PROMPT A = Translate this sentence from the forum thread on dark 5D Mark III photos into Spanish: "I tried different settings of WB and found out Auto was the best."

READING TEXT =
════════════════════

On the 5D Mark III I tried everything I could but the results were dim and dark





I was shooting on Manual, @ f2, 1/320 to 1/500 sec, Auto ISO. The ISO indicator was changing from 200 to 800 I think. The results were all dark like that... I tried with fixed ISO 1000. Then at the one end of the court the pictures were bright enough but at close they were still dark (and I don't think I can change ISO every time the attack changes the sides, at least I never had to do it with my 550D).
The lighting in the hall was not very strong but it was far from what is portrayed in these photos. I tried different settings of WB and found out Auto was the best. I also tried different metering - it did not improve anything. Also is it normal that the image gets so dark in the corners???

















I know it's me, but what am I doing wrong, please help!

P.S. I am not shooting in RAW, at least not when I am shooting just for pleasure, but these JPEGs should be much better, no?


----------



## RLPhoto (Dec 14, 2012)

The 135L vignettes at F/2 on FF. On your 550D, It doesn't see this because of the crop sensor and the 5D will show this. I believe it just the learning curve of getting used to the MK3, and how the Camera "behaves". You might have to expose more to right or stop down to remove the vignette.


----------



## Drizzt321 (Dec 14, 2012)

════════════════════

TASK MATERIAL =
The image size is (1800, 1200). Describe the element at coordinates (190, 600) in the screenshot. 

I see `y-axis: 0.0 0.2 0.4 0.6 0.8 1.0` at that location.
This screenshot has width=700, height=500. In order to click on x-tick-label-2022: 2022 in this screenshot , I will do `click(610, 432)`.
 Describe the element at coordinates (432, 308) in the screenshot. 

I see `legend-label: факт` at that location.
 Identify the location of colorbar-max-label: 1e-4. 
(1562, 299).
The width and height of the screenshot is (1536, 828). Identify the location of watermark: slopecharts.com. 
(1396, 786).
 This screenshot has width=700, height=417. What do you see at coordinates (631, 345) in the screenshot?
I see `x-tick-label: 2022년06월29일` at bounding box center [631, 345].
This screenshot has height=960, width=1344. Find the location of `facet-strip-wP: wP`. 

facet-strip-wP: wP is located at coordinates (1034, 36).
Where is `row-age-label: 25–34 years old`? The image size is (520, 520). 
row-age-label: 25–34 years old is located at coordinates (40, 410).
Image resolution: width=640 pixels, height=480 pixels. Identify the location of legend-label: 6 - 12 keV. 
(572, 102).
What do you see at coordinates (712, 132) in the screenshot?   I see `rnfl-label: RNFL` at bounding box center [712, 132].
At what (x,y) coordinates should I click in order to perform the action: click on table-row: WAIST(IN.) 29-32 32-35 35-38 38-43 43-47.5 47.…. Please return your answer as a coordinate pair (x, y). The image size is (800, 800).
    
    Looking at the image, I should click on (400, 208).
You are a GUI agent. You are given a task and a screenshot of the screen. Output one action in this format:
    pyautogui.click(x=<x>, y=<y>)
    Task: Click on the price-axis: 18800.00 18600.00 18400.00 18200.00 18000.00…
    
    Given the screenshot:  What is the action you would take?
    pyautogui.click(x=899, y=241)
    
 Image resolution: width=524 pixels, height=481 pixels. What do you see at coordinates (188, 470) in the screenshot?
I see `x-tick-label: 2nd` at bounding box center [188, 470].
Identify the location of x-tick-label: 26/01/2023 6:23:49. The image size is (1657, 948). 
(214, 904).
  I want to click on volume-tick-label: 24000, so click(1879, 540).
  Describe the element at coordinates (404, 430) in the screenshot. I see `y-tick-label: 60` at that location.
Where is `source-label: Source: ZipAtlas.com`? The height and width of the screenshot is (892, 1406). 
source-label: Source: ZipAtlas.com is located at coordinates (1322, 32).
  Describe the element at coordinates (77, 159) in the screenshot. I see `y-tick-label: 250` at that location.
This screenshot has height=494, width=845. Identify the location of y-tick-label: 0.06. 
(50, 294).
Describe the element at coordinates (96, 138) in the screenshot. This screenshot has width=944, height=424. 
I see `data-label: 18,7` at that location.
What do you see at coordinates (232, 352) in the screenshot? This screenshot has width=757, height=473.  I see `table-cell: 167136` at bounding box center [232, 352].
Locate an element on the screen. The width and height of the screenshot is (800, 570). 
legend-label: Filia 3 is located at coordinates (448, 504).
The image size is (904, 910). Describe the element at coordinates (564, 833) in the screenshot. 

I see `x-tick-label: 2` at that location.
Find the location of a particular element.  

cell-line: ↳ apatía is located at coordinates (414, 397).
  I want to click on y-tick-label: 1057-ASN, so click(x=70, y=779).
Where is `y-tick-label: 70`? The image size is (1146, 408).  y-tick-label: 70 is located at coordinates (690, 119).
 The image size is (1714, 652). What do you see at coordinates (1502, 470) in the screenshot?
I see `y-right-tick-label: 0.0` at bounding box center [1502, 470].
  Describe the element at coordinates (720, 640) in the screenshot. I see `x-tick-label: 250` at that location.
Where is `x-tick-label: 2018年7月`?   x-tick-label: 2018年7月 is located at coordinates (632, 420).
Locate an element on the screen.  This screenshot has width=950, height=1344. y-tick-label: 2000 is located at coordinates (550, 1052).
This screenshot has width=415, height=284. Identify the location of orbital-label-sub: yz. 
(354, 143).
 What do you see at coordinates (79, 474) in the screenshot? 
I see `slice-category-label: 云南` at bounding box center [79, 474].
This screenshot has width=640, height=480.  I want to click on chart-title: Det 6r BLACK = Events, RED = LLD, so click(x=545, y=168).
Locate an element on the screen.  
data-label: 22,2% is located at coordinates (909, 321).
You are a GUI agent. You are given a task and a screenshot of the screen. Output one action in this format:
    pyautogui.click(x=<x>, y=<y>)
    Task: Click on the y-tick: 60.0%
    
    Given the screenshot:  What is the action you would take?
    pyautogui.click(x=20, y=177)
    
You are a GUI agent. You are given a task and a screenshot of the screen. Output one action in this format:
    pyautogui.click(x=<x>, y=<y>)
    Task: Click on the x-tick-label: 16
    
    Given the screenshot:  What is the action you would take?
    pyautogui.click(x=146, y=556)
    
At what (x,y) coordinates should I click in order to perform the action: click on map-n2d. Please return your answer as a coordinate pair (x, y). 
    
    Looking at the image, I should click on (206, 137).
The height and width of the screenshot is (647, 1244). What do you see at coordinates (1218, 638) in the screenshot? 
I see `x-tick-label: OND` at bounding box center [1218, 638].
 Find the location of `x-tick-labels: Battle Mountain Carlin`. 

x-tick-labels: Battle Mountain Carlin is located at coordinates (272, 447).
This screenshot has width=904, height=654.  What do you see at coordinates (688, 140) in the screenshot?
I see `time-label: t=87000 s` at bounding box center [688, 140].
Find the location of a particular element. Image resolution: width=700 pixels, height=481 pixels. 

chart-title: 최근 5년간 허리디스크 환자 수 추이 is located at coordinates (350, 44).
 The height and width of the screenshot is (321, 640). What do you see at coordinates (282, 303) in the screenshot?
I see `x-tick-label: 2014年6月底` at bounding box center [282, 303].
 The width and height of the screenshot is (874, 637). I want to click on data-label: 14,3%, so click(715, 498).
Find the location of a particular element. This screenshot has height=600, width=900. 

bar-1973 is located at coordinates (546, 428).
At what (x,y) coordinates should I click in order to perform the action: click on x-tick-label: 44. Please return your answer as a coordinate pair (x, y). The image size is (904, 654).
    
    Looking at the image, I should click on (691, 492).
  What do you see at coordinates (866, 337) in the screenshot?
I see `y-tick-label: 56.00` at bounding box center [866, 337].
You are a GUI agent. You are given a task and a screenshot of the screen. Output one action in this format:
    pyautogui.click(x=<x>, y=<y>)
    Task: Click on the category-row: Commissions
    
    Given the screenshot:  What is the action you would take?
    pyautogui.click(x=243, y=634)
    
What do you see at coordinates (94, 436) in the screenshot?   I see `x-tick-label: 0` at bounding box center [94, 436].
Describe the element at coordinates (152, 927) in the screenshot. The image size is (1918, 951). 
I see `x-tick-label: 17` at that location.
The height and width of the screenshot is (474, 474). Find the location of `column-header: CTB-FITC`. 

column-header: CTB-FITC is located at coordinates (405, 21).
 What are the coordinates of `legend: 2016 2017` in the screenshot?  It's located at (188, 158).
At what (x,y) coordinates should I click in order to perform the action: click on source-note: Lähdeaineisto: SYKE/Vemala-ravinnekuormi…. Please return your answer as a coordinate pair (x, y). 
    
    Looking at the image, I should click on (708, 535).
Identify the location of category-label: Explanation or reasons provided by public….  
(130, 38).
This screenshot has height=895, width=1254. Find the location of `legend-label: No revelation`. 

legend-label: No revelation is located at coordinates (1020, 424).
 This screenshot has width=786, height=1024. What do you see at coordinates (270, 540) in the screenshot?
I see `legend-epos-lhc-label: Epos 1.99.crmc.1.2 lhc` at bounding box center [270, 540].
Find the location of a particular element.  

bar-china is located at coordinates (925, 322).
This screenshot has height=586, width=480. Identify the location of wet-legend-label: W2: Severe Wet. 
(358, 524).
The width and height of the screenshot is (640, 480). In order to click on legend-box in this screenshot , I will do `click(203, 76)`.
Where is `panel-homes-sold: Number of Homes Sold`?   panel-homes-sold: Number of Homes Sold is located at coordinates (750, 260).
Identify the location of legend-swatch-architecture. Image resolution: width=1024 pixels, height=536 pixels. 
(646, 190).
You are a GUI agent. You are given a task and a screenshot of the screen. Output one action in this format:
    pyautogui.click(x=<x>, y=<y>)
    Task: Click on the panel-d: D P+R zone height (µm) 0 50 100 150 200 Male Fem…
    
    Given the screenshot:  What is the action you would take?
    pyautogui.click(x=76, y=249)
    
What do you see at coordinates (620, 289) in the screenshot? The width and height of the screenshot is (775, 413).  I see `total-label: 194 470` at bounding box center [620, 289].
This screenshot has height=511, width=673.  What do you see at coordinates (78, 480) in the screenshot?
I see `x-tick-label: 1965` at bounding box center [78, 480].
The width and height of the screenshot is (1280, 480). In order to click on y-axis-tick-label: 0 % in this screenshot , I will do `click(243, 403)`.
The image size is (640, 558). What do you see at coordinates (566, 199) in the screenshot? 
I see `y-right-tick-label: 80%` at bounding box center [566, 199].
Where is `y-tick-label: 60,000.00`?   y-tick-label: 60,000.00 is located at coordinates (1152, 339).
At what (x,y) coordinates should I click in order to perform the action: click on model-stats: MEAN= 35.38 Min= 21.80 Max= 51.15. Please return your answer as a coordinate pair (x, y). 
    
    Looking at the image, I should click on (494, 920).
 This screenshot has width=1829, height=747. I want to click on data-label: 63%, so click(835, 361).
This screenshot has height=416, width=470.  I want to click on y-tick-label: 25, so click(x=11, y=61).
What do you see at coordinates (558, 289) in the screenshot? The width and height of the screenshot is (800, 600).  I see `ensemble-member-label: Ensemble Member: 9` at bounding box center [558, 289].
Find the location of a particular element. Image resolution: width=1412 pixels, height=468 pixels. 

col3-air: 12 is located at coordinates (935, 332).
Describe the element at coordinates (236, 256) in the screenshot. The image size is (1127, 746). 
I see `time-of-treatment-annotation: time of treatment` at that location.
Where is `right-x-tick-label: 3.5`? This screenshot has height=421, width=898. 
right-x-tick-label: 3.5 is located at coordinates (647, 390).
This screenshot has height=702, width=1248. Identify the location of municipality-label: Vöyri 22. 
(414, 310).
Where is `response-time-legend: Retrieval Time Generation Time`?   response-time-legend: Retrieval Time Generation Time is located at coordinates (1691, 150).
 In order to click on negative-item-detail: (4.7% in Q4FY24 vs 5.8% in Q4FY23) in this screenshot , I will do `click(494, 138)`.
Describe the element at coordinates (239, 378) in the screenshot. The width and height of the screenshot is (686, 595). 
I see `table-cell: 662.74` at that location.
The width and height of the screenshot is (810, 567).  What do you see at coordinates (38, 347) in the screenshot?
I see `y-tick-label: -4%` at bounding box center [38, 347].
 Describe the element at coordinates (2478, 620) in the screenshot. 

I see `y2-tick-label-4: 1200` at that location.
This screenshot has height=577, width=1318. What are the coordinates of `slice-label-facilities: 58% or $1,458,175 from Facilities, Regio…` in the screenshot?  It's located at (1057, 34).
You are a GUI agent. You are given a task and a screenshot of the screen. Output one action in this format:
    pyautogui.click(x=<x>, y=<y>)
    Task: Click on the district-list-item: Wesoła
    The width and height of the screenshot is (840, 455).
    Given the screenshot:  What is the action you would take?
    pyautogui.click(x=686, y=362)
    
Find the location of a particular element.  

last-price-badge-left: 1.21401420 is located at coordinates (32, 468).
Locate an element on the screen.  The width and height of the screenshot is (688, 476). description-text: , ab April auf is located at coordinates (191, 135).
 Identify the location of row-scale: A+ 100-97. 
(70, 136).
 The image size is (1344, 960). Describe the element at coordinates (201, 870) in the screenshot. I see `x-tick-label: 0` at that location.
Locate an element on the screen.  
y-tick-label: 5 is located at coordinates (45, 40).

════════════════════

PROMPT B = Select every line of the records that contains the word "want", matching case exactly.

TASK RESULT A = Probé distintos ajustes de WB y descubrí que Auto era el mejor.

TASK RESULT B =
  I want to click on volume-tick-label: 24000, so click(1879, 540).
  I want to click on y-tick-label: 1057-ASN, so click(x=70, y=779).
This screenshot has width=640, height=480.  I want to click on chart-title: Det 6r BLACK = Events, RED = LLD, so click(x=545, y=168).
 The width and height of the screenshot is (874, 637). I want to click on data-label: 14,3%, so click(715, 498).
 This screenshot has width=1829, height=747. I want to click on data-label: 63%, so click(835, 361).
This screenshot has height=416, width=470.  I want to click on y-tick-label: 25, so click(x=11, y=61).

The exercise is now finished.